Abstract

Morbid obesity produces a variety of ECG alterations, including leftward shifts of the P-wave, QRS, and T-wave axes; disproportionately high frequencies of low QRS voltage; left ventricular hypertrophy and left atrial abnormality; and a high frequency of T-wave flattening in the inferior and lateral leads. This study was designed to assess the effects of substantial weight loss on the ECG in morbid obesity. We performed a resting 12-lead ECG on 60 normotensive patients (48 women and 12 men; mean +/- SD age, 37 +/- 7 years), whose body weight was twice their ideal body weight prior to and at the time of maximum weight loss after bariatric surgery.

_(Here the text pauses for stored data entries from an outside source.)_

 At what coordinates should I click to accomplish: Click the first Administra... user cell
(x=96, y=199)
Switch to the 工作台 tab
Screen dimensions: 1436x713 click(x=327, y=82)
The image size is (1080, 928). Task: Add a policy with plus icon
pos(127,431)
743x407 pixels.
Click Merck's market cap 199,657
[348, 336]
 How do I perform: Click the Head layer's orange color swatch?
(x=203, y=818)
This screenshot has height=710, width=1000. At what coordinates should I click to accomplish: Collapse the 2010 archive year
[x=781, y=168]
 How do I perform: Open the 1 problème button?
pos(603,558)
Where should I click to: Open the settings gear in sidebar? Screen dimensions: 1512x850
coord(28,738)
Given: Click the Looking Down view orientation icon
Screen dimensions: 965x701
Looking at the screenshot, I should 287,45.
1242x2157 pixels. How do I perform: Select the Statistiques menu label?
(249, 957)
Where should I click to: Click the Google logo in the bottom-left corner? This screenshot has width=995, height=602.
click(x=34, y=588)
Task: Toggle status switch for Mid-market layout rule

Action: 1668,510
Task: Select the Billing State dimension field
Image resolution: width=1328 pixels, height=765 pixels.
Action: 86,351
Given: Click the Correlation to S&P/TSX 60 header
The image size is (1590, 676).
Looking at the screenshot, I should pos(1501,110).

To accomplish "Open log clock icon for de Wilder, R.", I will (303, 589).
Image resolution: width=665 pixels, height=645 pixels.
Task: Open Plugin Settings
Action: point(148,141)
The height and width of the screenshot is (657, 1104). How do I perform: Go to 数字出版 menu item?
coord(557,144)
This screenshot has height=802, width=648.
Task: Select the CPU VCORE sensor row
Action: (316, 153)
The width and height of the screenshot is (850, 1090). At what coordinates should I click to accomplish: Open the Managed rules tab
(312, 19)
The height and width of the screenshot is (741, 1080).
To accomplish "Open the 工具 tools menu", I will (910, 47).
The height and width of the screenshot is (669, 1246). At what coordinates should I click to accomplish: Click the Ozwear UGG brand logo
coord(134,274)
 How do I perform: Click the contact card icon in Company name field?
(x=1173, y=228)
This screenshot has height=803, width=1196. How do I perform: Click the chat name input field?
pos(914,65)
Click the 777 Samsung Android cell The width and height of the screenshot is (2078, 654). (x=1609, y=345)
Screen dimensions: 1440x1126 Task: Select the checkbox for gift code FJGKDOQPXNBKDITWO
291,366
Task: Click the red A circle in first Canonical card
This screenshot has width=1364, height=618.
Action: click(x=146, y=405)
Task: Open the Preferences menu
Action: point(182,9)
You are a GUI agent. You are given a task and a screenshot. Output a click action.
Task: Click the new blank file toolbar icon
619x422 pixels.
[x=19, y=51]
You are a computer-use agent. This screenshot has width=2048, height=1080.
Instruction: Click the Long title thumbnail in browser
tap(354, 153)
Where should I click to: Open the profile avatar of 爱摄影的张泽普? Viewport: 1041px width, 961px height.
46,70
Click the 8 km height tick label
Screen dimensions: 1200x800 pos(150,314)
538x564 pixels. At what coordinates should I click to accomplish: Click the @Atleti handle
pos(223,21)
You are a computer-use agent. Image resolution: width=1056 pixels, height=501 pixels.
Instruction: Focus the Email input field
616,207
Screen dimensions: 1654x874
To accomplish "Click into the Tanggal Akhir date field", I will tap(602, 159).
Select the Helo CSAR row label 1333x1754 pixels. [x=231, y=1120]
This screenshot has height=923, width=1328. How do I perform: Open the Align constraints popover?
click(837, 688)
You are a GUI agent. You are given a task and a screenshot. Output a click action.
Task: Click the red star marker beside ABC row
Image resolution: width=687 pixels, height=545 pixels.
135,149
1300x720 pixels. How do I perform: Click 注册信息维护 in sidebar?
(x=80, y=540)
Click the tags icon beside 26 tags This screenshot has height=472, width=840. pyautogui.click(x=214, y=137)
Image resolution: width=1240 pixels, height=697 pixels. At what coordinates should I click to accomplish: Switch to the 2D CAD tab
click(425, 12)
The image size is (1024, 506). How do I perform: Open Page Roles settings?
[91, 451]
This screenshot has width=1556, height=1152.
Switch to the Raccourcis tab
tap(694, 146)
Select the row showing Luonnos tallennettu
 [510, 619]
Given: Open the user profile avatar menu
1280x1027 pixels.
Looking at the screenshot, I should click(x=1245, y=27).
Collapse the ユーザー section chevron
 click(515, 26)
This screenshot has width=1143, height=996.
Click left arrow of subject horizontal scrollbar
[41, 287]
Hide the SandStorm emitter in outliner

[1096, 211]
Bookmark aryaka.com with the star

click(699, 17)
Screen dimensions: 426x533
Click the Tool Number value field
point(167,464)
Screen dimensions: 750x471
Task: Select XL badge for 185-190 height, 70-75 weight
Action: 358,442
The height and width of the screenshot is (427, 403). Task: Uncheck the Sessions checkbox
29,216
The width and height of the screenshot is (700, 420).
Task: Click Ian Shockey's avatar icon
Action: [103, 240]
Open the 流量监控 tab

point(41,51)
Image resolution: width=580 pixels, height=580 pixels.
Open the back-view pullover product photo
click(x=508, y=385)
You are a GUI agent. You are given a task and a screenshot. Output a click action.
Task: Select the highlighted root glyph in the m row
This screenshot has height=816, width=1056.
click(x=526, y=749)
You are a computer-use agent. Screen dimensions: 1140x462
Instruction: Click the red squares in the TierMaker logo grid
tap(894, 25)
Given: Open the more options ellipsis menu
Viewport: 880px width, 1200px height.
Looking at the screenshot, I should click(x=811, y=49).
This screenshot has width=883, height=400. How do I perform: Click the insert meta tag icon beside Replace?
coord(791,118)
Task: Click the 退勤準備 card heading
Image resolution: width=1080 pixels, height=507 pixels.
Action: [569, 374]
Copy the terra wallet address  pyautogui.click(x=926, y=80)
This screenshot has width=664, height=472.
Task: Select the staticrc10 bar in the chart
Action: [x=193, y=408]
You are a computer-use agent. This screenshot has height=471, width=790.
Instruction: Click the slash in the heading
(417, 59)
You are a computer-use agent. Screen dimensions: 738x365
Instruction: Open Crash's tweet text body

Mean weight decreased from 136 +/- 7 to 85 +/- 3 kg. Weight loss produced significant decreases in the frequencies of low QRS voltage; Romhilt-Estes point score > or = 5 points; SV(1) + RV(5) or V(6) > 35 mm; RV(5) or V(6) > 26 mm; RaVL > 11 mm; RaVL > or = 7.5 mm; SaVR > 14 mm; P-terminal force more negative than - 0.04 mm.s in lead V(1); and T-wave flattening in the inferior, lateral, and inferolateral leads. Weight loss significantly shifted the mean P-wave, QRS, T-wave axes rightward, and significantly reduced mean RaVL and mean SaVR voltage. Substantial weight loss is capable of reversing many of the ECG alterations associated with morbid obesity.